→ **TAREA A**:
Edita el texto sobre tecnología y guerra: copia todo lo que va desde "La respuesta corta" hasta "(trillions, en inglés).", pero cambia "escalofriante" por "alarmante".
→ **TAREA B**:
Pasa al inglés esta oración del texto sobre tecnología y guerra: «Hoy el campo de batalla no está solo en Gaza, Teherán o Kiev.»

→ **TEXTO PARA ANALIZAR**:
• • • • • • •
Quizá esa capacidad de decir no sea lo único que distingue una sociedad libre
de una máquina hecha para matar.
Hoy el campo de batalla no está solo en Gaza, Teherán o Kiev.
Está también en los servidores.
En los modelos de lenguaje.
En las tecnológicas que venden “servicios gubernamentales”.
¿Puede una concepción de la sociedad sobrevivir si permite el disenso mientras sus adversarios ni siquiera lo contemplan?
No lo sabemos.
Pero si la sociedad renuncia al derecho a decir no, entonces ya perdió algo más que una guerra.
Perdió el alma de su tecnología. Y quizá también la de la propia sociedad.
Gasto militar y tecnología
Sobre el tema de la tecnología de las empresas y el uso bélico por parte de Gobiernos, es lógico preguntarse algo:
¿Los gobiernos, con sus millonarios presupuestos, necesitan la infraestructura de la iniciativa privada?
La respuesta corta es sí. Lo que necesitan es principalmente la inversión en investigación.
De hecho, hay empresas tecnológicas que invierten más en investigación y desarrollo (I+D) que Gobiernos enteros. Una gráfica que muestre los montos en miles de millones de dólares (billions, en inglés) lo ilustra perfectamente:
Estados Unidos está deliberadamente fuera de esta gráfica porque el monto es notablemente más alto: 806 mil millones de dólares.
Y eso nos lleva a otra pregunta: ¿la inversión en tecnología militar tiene una tendencia? Nuevamente, sí.
Para el 2030, Global X ETFs predice que la inversión en gastos militares crecerá alrededor del 40% en el mundo, en comparación con 2024. La cifra es escalofriante: 3.3 billones de dólares (trillions, en inglés).
Inversión para la paz, dirán algunos.
🤖 Noticias desde el presente que construyen el futuro
En China se presentó un microdron en forma de mosquito… para espionaje militar
No sólo tiene el tamaño de un mosquito, sino incluso sus alas translúcidas. Lo presentaron orgullosamente en un reportaje del canal militar CCTV 7.
• • • • • • •
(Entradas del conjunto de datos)
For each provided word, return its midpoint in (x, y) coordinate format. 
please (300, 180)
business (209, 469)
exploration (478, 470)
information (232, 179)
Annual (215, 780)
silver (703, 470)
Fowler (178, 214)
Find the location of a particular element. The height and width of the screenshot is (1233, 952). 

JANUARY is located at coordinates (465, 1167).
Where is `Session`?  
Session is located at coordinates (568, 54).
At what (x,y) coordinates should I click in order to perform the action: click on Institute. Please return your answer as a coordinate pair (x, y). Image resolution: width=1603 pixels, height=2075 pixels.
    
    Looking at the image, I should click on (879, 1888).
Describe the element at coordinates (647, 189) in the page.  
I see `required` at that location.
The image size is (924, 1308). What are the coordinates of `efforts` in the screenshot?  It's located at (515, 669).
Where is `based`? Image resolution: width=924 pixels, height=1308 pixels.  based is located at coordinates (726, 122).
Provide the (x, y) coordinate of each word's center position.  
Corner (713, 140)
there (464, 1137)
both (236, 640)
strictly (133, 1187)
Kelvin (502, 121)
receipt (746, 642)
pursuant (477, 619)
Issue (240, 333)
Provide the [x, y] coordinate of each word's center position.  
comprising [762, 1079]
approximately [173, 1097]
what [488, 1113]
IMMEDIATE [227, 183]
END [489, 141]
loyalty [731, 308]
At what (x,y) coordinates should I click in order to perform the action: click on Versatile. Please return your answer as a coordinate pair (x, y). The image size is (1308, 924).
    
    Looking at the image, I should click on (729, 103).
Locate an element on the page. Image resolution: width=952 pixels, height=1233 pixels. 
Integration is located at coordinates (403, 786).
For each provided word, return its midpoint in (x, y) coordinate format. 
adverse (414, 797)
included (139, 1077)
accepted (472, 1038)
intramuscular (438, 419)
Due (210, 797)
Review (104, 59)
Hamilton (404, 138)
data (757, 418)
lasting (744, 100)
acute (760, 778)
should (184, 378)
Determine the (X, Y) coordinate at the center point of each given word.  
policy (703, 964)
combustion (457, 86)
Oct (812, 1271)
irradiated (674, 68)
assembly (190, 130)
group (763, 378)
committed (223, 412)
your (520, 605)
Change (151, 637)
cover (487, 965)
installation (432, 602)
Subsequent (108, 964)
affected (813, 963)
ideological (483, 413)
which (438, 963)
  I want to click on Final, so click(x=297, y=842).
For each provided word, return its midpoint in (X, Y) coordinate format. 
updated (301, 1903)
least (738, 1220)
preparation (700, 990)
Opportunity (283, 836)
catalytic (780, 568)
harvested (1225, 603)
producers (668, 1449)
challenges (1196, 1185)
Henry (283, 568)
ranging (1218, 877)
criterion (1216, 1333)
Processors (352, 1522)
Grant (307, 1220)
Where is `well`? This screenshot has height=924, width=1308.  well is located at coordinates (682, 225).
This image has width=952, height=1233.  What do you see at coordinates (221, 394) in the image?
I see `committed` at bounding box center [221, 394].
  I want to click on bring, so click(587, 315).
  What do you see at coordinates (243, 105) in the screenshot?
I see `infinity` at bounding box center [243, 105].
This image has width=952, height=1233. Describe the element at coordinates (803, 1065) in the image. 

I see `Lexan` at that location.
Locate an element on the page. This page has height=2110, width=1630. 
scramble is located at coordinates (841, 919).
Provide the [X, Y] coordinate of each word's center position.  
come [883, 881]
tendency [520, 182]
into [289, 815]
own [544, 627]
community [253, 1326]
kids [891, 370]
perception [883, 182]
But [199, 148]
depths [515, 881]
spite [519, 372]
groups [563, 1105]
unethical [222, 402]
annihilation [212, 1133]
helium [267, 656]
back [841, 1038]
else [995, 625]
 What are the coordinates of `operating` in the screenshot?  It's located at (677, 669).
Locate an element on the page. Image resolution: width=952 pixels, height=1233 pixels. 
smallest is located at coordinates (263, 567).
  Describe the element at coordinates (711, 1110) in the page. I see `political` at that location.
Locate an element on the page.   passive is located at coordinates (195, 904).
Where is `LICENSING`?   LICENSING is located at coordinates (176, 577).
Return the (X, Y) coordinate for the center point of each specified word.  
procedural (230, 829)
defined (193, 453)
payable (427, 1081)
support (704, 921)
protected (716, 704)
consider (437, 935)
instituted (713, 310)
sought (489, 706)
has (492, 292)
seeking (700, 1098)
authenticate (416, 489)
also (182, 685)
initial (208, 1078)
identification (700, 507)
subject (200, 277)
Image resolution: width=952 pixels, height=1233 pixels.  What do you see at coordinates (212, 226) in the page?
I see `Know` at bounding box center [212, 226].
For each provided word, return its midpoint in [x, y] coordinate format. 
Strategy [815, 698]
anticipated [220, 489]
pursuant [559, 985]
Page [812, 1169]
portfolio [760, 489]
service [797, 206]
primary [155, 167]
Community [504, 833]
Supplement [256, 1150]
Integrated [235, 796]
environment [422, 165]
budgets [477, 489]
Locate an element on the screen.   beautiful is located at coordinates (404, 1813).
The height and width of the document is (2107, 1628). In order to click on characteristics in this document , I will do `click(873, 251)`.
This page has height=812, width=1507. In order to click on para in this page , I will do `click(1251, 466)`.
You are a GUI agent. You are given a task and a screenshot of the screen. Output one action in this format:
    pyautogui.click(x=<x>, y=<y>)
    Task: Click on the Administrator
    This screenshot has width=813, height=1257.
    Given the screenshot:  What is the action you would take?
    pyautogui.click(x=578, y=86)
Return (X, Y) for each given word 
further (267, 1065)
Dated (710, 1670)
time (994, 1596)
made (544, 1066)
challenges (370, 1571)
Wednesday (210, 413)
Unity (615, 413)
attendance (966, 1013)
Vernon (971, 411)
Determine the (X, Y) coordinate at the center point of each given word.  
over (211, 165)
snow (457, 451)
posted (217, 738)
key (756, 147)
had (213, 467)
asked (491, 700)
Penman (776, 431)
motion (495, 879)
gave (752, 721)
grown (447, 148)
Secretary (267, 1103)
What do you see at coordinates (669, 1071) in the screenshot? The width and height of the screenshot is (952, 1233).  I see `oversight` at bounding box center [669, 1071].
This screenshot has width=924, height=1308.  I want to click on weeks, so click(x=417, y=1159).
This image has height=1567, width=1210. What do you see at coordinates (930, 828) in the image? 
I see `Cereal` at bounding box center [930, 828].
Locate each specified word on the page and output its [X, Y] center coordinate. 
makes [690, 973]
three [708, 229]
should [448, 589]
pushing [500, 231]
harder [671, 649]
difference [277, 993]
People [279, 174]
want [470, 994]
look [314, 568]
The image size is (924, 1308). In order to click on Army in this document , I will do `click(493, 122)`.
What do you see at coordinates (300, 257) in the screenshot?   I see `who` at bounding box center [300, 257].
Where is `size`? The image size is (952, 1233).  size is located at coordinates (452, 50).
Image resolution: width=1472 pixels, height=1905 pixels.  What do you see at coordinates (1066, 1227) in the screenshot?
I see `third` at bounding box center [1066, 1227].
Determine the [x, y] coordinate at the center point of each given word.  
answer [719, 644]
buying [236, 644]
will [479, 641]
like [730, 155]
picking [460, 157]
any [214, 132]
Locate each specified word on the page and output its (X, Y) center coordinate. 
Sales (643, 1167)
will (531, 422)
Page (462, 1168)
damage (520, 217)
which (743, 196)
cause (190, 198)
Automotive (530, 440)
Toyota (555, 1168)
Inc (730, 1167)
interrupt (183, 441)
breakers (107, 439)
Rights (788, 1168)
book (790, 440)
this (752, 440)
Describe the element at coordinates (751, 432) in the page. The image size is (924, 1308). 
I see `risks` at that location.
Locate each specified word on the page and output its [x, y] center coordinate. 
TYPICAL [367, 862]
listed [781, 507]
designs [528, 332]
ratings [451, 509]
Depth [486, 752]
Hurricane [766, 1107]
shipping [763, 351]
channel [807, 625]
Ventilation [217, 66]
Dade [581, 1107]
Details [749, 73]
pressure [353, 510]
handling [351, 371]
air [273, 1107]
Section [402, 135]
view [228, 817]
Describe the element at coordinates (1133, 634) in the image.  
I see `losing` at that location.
• • • • • • •
→ **RESPUESTA A**:
La respuesta corta es sí. Lo que necesitan es principalmente la inversión en investigación.
De hecho, hay empresas tecnológicas que invierten más en investigación y desarrollo (I+D) que Gobiernos enteros. Una gráfica que muestre los montos en miles de millones de dólares (billions, en inglés) lo ilustra perfectamente:
Estados Unidos está deliberadamente fuera de esta gráfica porque el monto es notablemente más alto: 806 mil millones de dólares.
Y eso nos lleva a otra pregunta: ¿la inversión en tecnología militar tiene una tendencia? Nuevamente, sí.
Para el 2030, Global X ETFs predice que la inversión en gastos militares crecerá alrededor del 40% en el mundo, en comparación con 2024. La cifra es alarmante: 3.3 billones de dólares (trillions, en inglés).

→ **RESPUESTA B**:
Today the battlefield is not only in Gaza, Tehran, or Kyiv.